Items for locating words and elements
_ _ _ _ _ _ _

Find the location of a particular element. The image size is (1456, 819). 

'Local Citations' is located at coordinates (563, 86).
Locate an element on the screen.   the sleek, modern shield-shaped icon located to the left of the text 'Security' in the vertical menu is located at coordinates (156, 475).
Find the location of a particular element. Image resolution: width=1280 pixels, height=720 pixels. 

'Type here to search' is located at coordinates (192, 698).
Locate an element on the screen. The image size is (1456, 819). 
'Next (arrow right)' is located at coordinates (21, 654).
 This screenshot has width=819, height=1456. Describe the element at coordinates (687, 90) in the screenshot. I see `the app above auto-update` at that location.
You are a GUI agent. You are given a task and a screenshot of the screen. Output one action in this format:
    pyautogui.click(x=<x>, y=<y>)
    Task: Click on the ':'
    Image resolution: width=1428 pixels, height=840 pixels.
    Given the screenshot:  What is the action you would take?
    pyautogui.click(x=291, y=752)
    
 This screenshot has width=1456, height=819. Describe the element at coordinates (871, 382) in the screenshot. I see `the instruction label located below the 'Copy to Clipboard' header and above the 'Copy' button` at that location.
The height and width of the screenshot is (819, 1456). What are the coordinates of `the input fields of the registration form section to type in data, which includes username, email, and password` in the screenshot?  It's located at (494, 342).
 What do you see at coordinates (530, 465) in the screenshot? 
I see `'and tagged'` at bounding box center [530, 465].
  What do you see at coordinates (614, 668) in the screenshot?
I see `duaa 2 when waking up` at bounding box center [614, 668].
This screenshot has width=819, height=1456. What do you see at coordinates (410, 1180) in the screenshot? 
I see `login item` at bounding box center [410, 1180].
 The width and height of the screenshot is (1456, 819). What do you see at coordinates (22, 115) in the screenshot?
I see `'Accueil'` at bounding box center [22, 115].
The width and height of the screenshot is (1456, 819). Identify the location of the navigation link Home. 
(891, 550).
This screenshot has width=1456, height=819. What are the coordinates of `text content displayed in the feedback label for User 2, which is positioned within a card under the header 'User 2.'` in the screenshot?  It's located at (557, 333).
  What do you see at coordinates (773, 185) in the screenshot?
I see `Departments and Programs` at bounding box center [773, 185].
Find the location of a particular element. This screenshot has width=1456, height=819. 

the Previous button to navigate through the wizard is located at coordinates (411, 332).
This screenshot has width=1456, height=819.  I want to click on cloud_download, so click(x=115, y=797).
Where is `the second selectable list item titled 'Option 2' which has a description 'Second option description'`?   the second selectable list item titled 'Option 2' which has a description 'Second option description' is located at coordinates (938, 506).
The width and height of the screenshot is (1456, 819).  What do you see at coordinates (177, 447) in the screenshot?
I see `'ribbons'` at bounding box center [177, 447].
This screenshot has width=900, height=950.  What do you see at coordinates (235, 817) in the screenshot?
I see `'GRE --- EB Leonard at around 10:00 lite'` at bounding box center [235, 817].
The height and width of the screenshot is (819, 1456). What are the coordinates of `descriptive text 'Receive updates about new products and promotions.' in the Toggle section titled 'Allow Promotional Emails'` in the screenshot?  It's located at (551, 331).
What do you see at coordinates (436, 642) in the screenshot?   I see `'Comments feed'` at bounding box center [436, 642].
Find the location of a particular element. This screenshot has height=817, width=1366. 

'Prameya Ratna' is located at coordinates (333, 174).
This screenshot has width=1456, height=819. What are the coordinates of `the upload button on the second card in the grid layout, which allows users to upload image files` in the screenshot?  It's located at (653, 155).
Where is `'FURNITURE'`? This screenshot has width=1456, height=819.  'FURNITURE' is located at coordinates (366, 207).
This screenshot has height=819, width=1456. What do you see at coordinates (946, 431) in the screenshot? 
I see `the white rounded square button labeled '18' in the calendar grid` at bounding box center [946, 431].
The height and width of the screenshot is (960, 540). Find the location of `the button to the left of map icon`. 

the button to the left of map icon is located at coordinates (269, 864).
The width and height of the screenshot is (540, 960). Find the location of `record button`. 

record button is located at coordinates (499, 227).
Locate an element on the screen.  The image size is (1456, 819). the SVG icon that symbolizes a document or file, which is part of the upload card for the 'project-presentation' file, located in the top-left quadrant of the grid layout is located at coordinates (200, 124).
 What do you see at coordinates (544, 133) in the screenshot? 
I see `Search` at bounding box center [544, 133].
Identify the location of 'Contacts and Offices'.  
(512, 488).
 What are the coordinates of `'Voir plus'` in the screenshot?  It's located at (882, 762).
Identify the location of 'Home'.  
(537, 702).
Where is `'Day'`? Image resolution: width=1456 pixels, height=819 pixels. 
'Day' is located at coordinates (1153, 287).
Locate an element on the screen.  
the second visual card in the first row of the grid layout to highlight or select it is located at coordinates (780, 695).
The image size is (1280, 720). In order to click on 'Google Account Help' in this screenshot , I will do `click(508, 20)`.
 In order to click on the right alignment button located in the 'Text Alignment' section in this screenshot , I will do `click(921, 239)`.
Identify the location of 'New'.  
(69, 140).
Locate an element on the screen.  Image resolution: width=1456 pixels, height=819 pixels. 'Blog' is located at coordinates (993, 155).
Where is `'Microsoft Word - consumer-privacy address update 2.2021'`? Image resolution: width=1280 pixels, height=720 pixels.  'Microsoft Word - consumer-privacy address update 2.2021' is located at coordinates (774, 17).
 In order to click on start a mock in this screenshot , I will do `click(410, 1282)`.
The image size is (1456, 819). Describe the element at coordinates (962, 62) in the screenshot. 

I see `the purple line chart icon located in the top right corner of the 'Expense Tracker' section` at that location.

_ _ _ _ _ _ _

**REQUIRED TASK:**
Reproduce without changes the lines of the items, starting with the line that contains "This screenshot has width=819, height=1456. What" and ending after the line that contains "center [22, 115].".

**TASK SOLUTION:**
This screenshot has width=819, height=1456. What do you see at coordinates (410, 1180) in the screenshot? 
I see `login item` at bounding box center [410, 1180].
 The width and height of the screenshot is (1456, 819). What do you see at coordinates (22, 115) in the screenshot?
I see `'Accueil'` at bounding box center [22, 115].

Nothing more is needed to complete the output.